Dieser Trend zu internationalen Wertschöpfungsketten wird sich nach Einschätzung der Wissenschaftler in den nächsten Jahren verstärkt fortsetzen. Laut einer IW-Umfrage geben derzeit noch rund 90 Prozent der hiesigen Industrieunternehmen an, dass ihr wichtigster Kunde, Lieferant oder Wettbewerber seinen Hauptsitz in Deutschland hat. Für das Jahr 2016 sehen hingegen nur noch knapp 83 Prozent der Unternehmen den Sitz ihrer größten Kunden, Lieferanten oder Wettbewerber in Deutschland. Die hiesige Wirtschaft wird somit noch internationaler. Das gilt vor allem für stark exportorientierte Branchen wie die Chemie- und Kunststoffindustrie sowie den Maschinenbau.

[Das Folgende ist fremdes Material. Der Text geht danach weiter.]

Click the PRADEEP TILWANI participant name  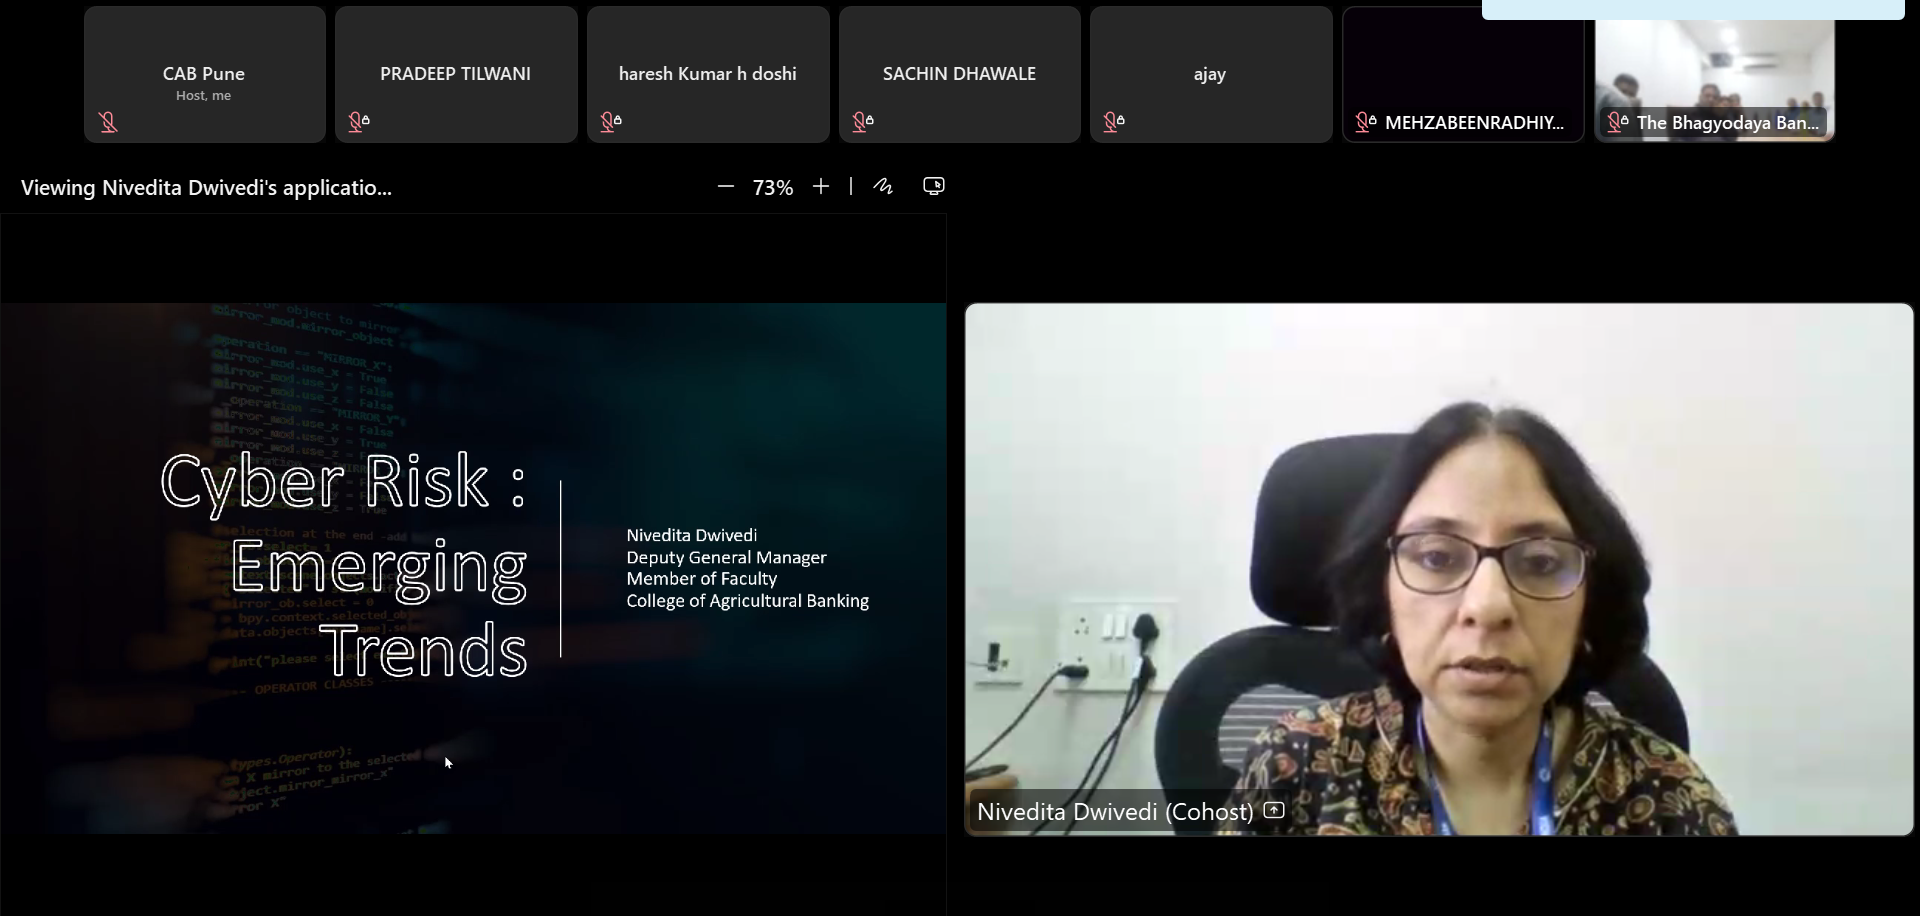coord(455,74)
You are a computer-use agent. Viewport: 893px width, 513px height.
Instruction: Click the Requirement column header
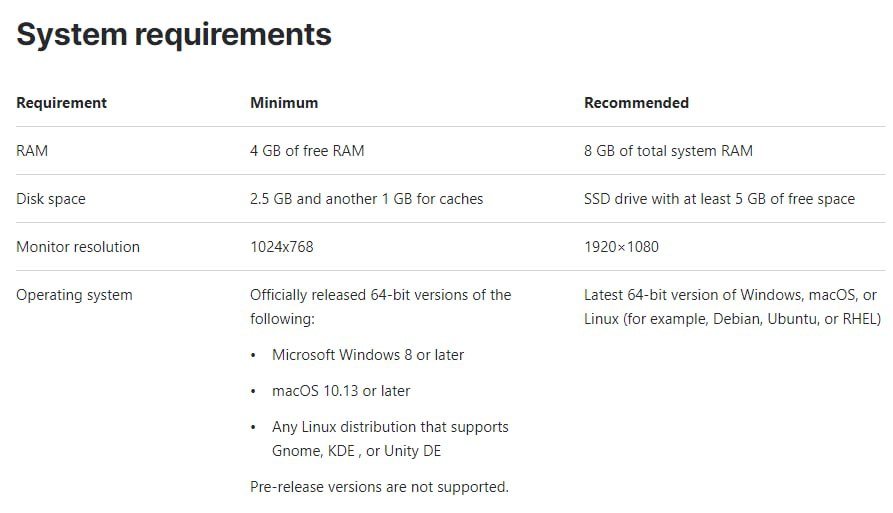click(x=61, y=103)
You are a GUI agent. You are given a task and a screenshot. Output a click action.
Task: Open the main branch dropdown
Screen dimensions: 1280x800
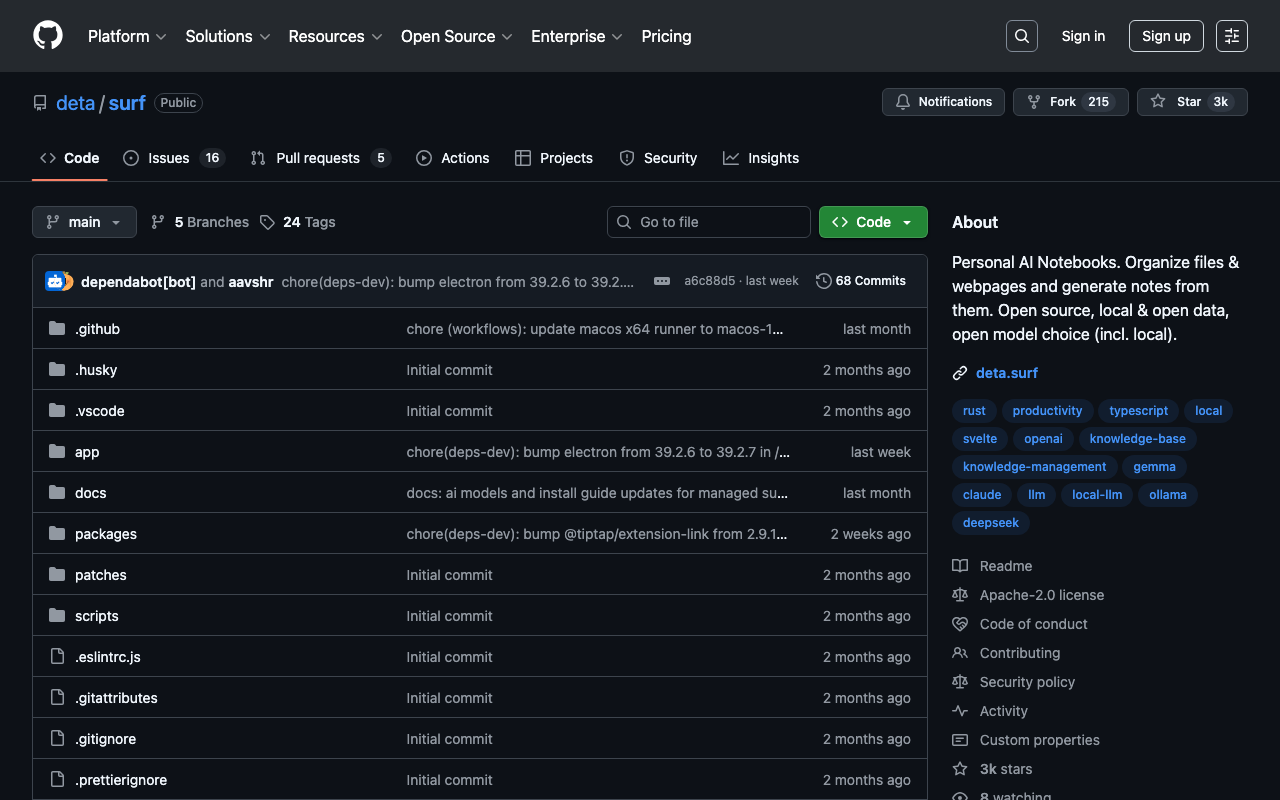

Da die EU für die hiesige Wirtschaft eine herausragende Bedeutung hat, sehen die Unternehmen die Deindustrialisierung der Nachbarländer mit Sorge. Knapp zwei Drittel der Betriebe fürchten, dass ihre Wettbewerbsfähigkeit negativ beeinflusst werden würde, wenn ein Lieferant ihrer Lieferkette ausfiele. Während derzeit die meisten ausländischen Zulieferer aus den westlichen EU-Staaten kommen, rechnen die Unternehmen hier mit einer deutlichen Verschiebung in den kommenden Jahren. Schon für 2016 erwarten die Betriebe, dass der Anteil der restlichen Welt erheblich größer geworden ist als der EU-Anteil an den Zulieferungen. Vor allem China steht dabei im Fokus.

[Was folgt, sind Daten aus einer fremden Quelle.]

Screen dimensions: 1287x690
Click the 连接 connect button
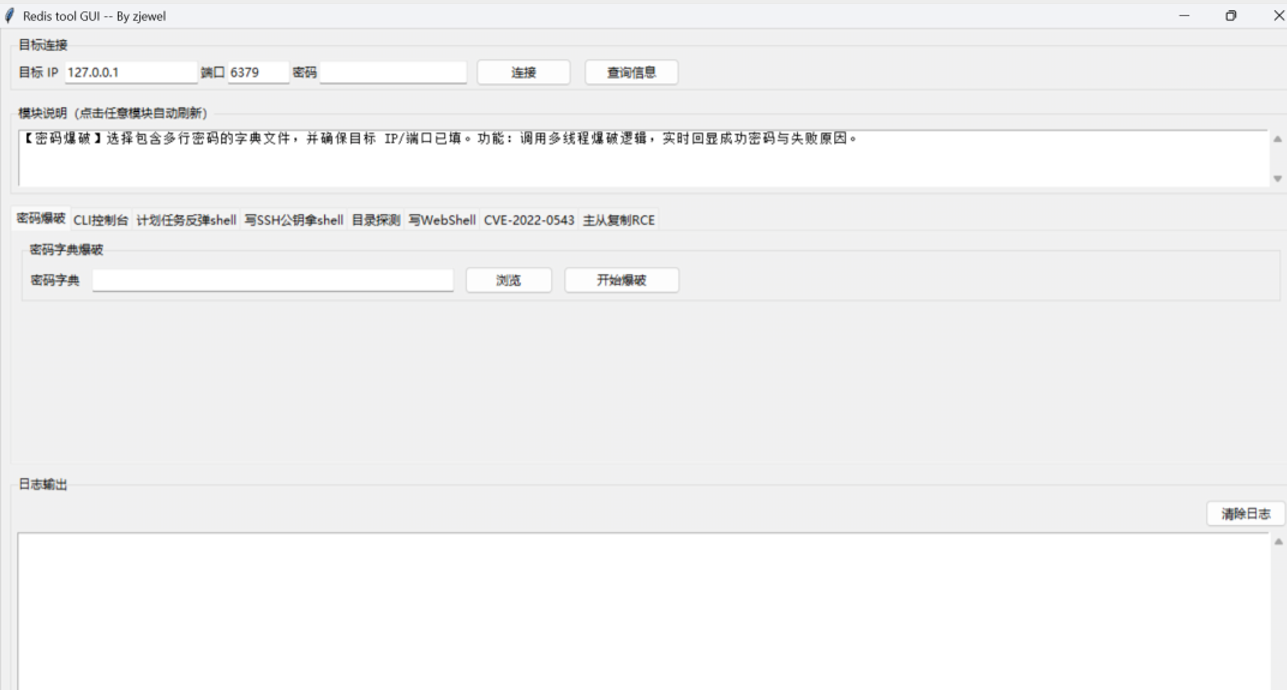(523, 72)
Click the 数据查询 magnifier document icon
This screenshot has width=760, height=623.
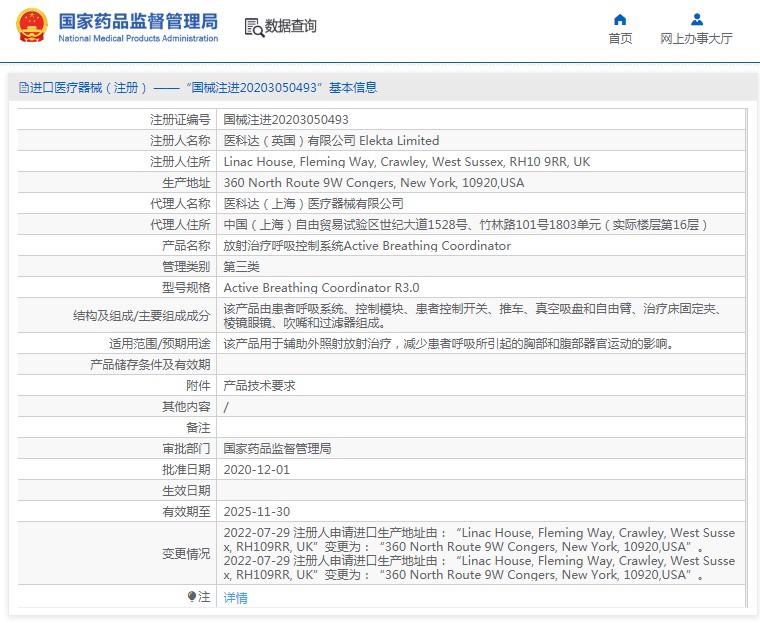[253, 27]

Auch die wichtigsten Kunden der hiesigen Wirtschaft sitzen immer häufiger im Ausland. Dieser Trend wird sich laut Umfrage bis 2016 nochmals deutlich beschleunigen. Besonders der Maschinenbau und die Metallindustrie stellen sich auf eine wachsende Nachfrage in Regionen außerhalb Westeuropas ein. Aber auch in anderen Branchen des Verarbeitenden Gewerbes sinkt der Anteil der Unternehmen, die ihren Hauptkunden in Deutschland oder in Westeuropa haben, in den nächsten Jahren weiter ab. Dabei sehen die Unternehmen die größte Dynamik in der übrigen Welt. „Sieht derzeit weniger als ein Viertel des verarbeitenden Gewerbes dort seine größten Kunden, erwarten dies in einigen Jahren bereits 37 Prozent“, heißt es in der Analyse von IW-Consult. So erwarten beispielsweise mehr als ein Drittel der Maschinenbauer, dass in Zukunft Unternehmen aus China zu ihren Hauptkunden avancieren werden.

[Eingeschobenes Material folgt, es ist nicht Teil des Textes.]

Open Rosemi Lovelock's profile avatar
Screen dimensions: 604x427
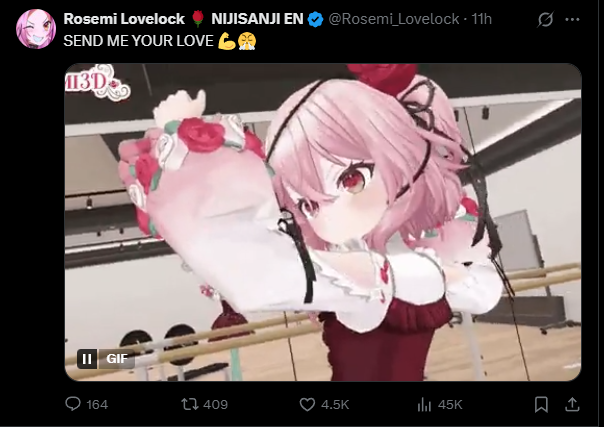(x=36, y=29)
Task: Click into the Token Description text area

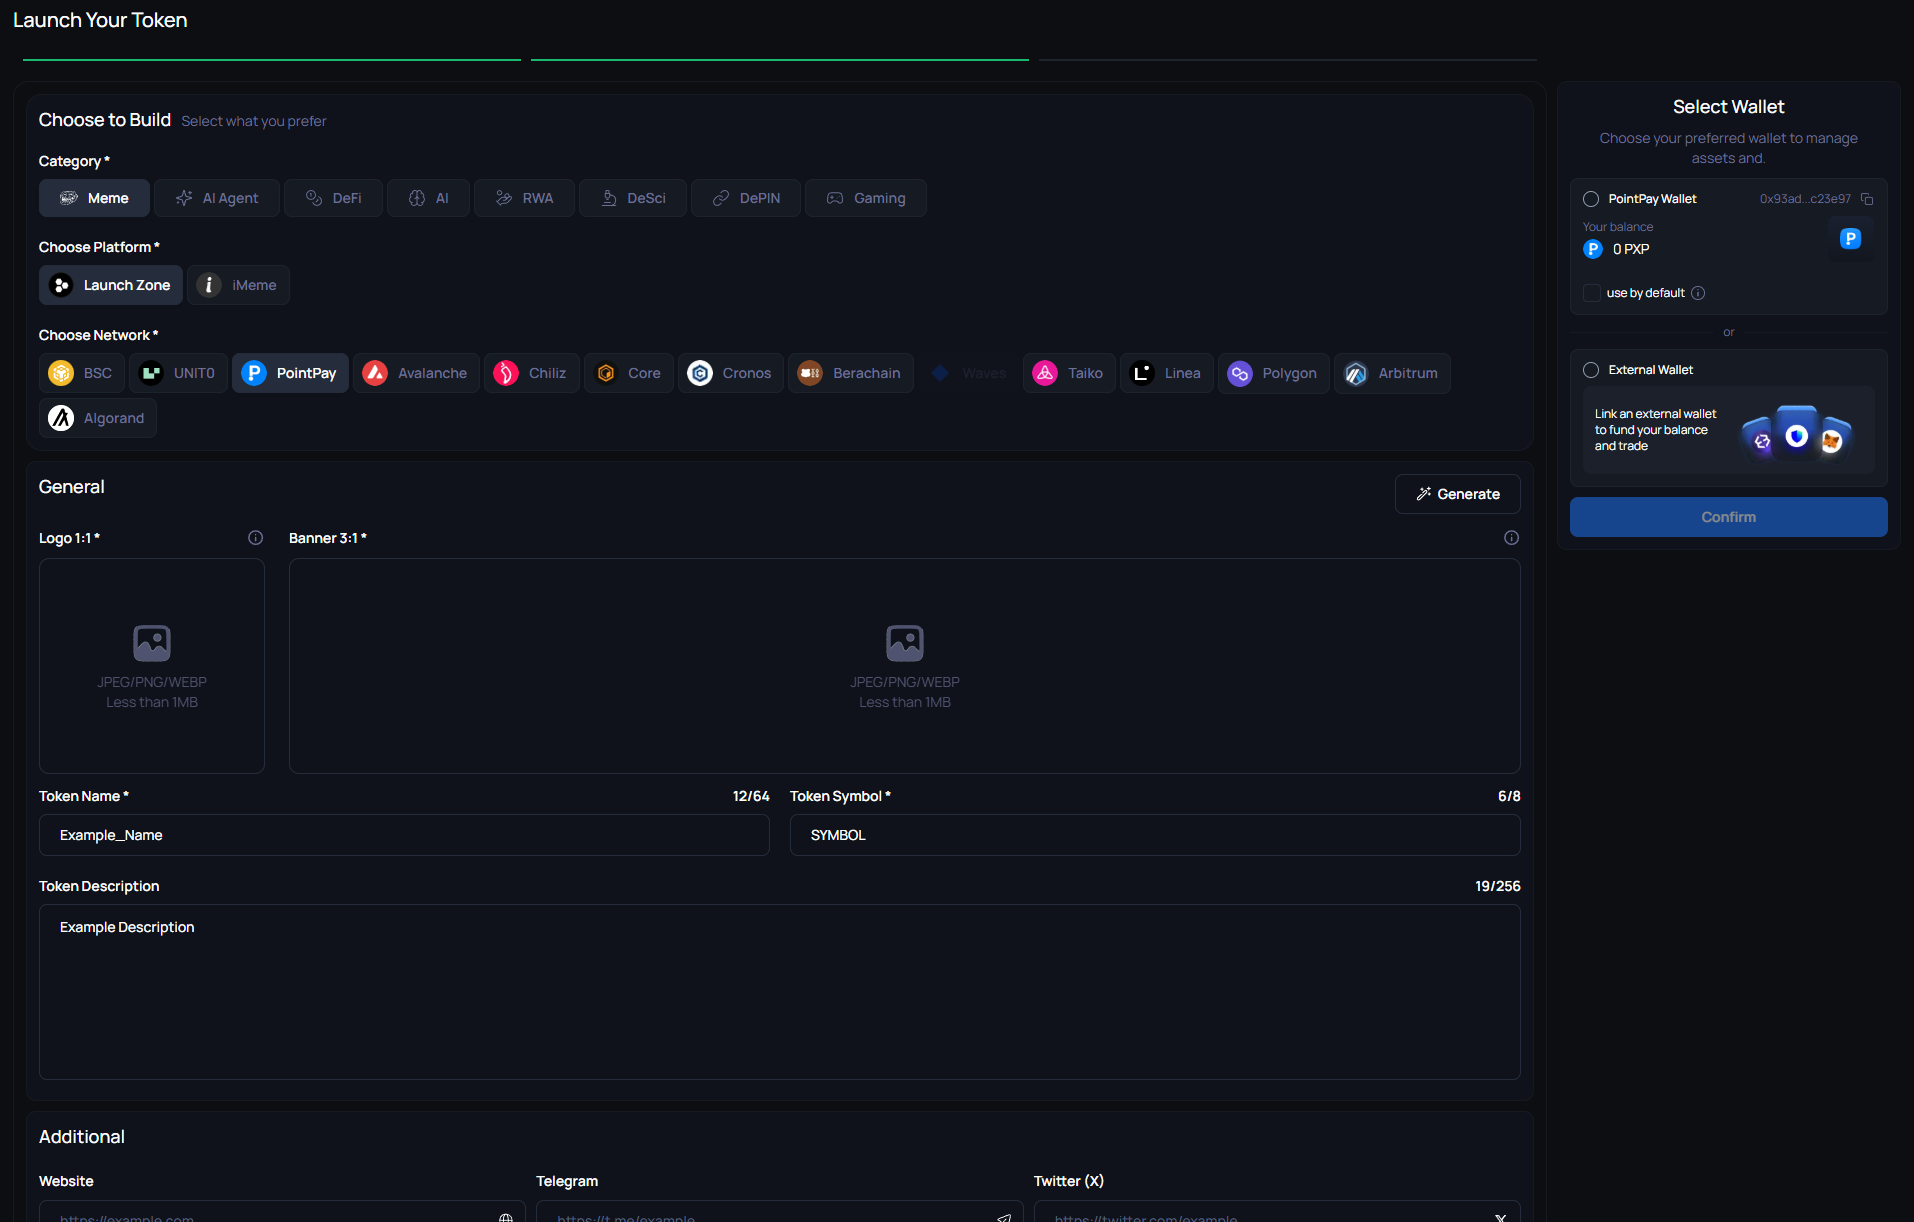Action: (x=779, y=991)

Die IW-Unternehmensumfrage zeigt, wie stark die hiesige Wirtschaft mit dem EU-Ausland verflochten ist. Rund ein Drittel der Industriebetriebe hat wichtige Kunden in Westeuropa, knapp 13 Prozent beziehen wesentliche Vorprodukte aus Mittel- und Osteuropa. Je größer die Unternehmen sind, desto stärker ist die Verflechtung mit dem europäischen Ausland. Das gilt auch für wichtige Lieferbeziehungen. Durch den industriellen Abstieg Westeuropas seien vor allem die großen, international aufgestellten und forschungsintensiven Exportunternehmen bedroht, die maßgeblich für den wirtschaftlichen Erfolg Deutschlands verantwortlich seien, stellen die IW-Ökonomen fest. „Damit kann die Deindustrialisierung in Europa durchaus eine Gefahr für das Geschäftsmodell D darstellen“, so die Warnung der Experten. Denn die erfolgreichen Unternehmen seien häufiger in Europa vernetzt als die weniger erfolgreichen Unternehmen. Die Deindustrialisierung macht sich derzeit vor allem durch den Verlust von Kunden bemerkbar. So hat fast ein Drittel der befragten Unternehmen einen wichtigen Kunden in Westeuropa verloren. Jeder Zehnte beklagt den Wegfall von Lieferanten.

Brossardt, nennt als Grund für den wirtschaftlichen Abstieg Westeuropas die unterbliebenen Reformen in den meisten westlichen EU-Ländern. „Zum Teil haben die Staaten aber auch bewusst einen Prozess der Deindustrialisierung eingeleitet. Das war ein Irrweg“, rügt Brossardt. Sorge bereite ihm der Anstieg der industriellen Arbeitskosten in Europa: „Die elf Staaten mit den weltweit höchsten Arbeitskosten kommen aus Europa.“

Noch hat sich der Industriestandort Deutschland in den vergangenen Jahren gut entwickelt. Die vbw bescheinige Deutschland Platz zwölf unter den dynamischsten Industriestandorten der Welt. Die Studie zeigt aber auch, dass eine Reihe von Schwellenländern in Asien und Lateinamerika deutlich aufholen konnten. Platz eins belegt mit einigem Abstand China. Auch Vietnam, Indien, Peru, Mexiko, Brasilien und Kolumbien sind unter den Top 10. Und auch die japanische Industrieproduktion ist nach einer längeren Schwächephase wieder leicht gestiegen. An Herausforderungen mangelt es also nicht.